Ce n’est pas un décret, mais c’est un acte gouvernemental à la mesure de ce qui était attendu au lendemain de la prestation de serment du président Paul Biya. Il s’agit de ce communiqué signé le 13 décembre par le secrétaire général de la présidence de la République Ferdinand Ngo Ngoh. 289 Camerounais poursuivis dans les tribunaux militaires vont en effet recouvrer la liberté sur l’ensemble du territoire, et seront désormais libres de toute accusation des faits commis dans le cadre de la crise anglophone. Mieux vaut tard que jamais dit le proverbe. Et un tien vaut mieux que rien tu l’auras. Paul Biya vient de donner là un peu de ce qui lui est demandé depuis près de deux ans, à savoir libérer toutes les personnes incarcérées dans le cadre de cette crise pour décrisper l’atmosphère. En dehors des organisations non gouvernementales internationales et nationales, la demande a également été faite par deux instances au niveau local, qui présentaient quelques particularités.
Le temps présidentiel

D’abord par la Commission nationale pour la promotion du bilinguisme et du multiculturalisme, encore appelée la Commission Musongue, du nom de l’ancien premier ministre Peter Mafany Musongue qui en est le président. A l’issue d’une mission d’écoute menée à Bamenda en juin 2018, elle avait rendu publique un communiqué faisant état de ses conclusions. D’après le communiqué, les personnes rencontrées dans le cadre de la mission, et qui se sont exprimées librement, ont largement souhaité que pour qu’un dialogue franc ait lieu, toutes les personnes arrêtées et gardées dans les prisons devaient être libérées. La demande n’a pas eu de suite, et certains Camerounais ont même trouvé le moyen de s’en moquer. Lire aussi :Crise anglophone : les premières propositions de la Commission Musongue
Ensuite, c’est la communauté religieuse, par la voix du Cardinal Christian Tumi connu comme la plus haute autorité dans le milieu catholique camerounais, qui a formulé la demande. Avec les leaders des autres congrégations religieuses, il a initié une conférence générale anglophone qui devait se tenir Buea la capitale régionale du Sud-Ouest. Lire aussi :Cardinal Christian Tumi : «L’Etat n’a pas annulé la conférence. Il a dit pas maintenant»
L’un des préalables souhaité par eux et sollicité chez le gouvernement, était la libération inconditionnelle des personnes arrêtées dans le cadre de cette crise. Dans les ébauches de solutions, il était impossible d’envisager le dialogue que tout le monde appelle avec les principaux acteurs en prison.
Paul Biya a pris le temps présidentiel pour accéder à cette demande, et sa réponse bien que tardive, élargie davantage la voie du dialogue et devrait être rangée dans le série de mesures qui restent attendues pour l’amorce définitive de la sortie de cette crise anglophone dont les conséquences depuis deux ans sont lourdes pour le Cameroun.

● **Consigne A**
Imprimez le passage de l'article sur la crise anglophone en commençant par « L’un des préalables » et en allant jusqu'à « acteurs en prison. ».
● **Consigne B**
D'après l'article sur la crise anglophone, qui a signé le communiqué du 13 décembre ?

● **Extrait de données**
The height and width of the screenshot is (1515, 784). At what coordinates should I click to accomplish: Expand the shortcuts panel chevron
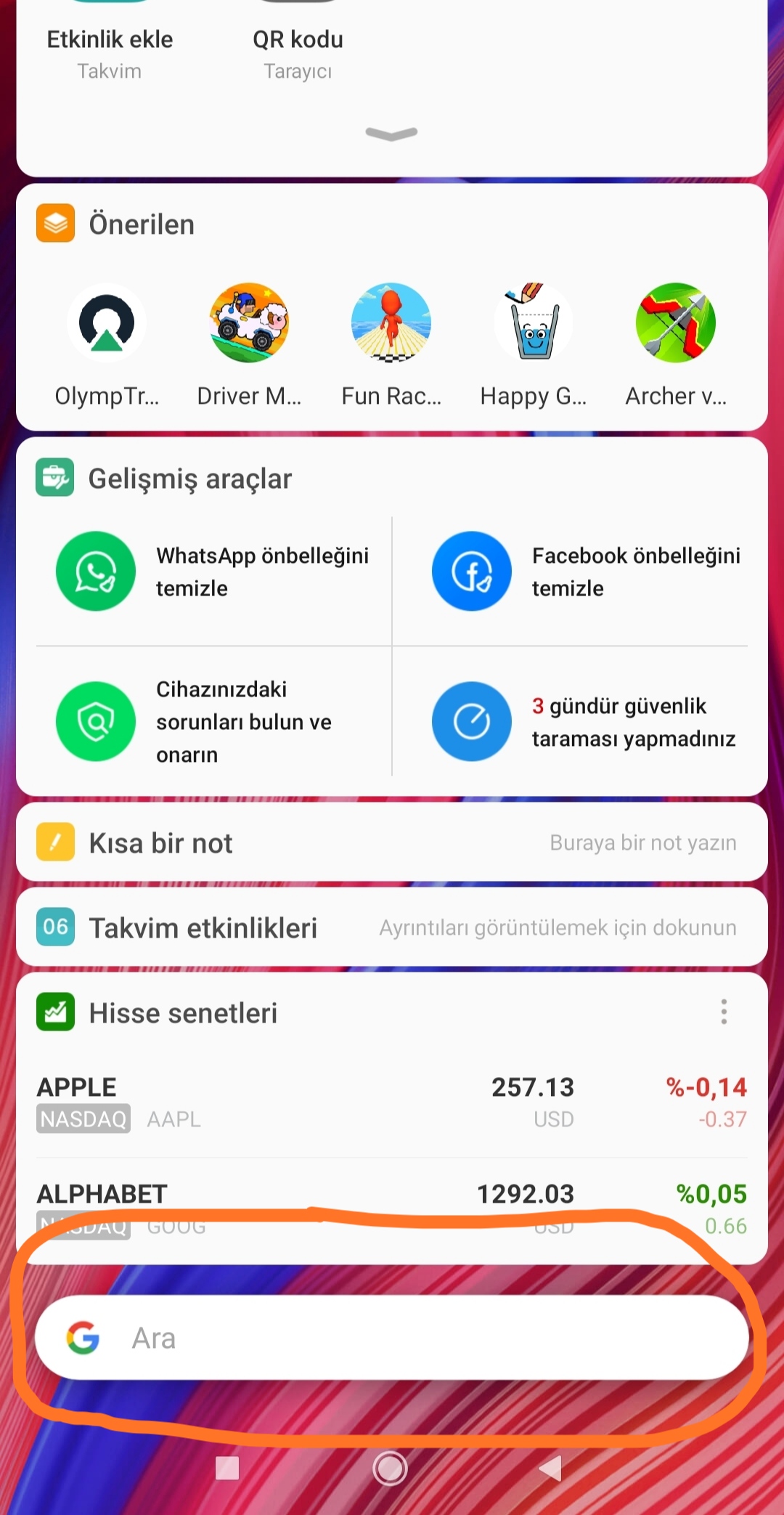(391, 134)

● **Réponse A**
L’un des préalables souhaité par eux et sollicité chez le gouvernement, était la libération inconditionnelle des personnes arrêtées dans le cadre de cette crise. Dans les ébauches de solutions, il était impossible d’envisager le dialogue que tout le monde appelle avec les principaux acteurs en prison.

● **Réponse B**
Ferdinand Ngo Ngoh, secrétaire général de la présidence de la République.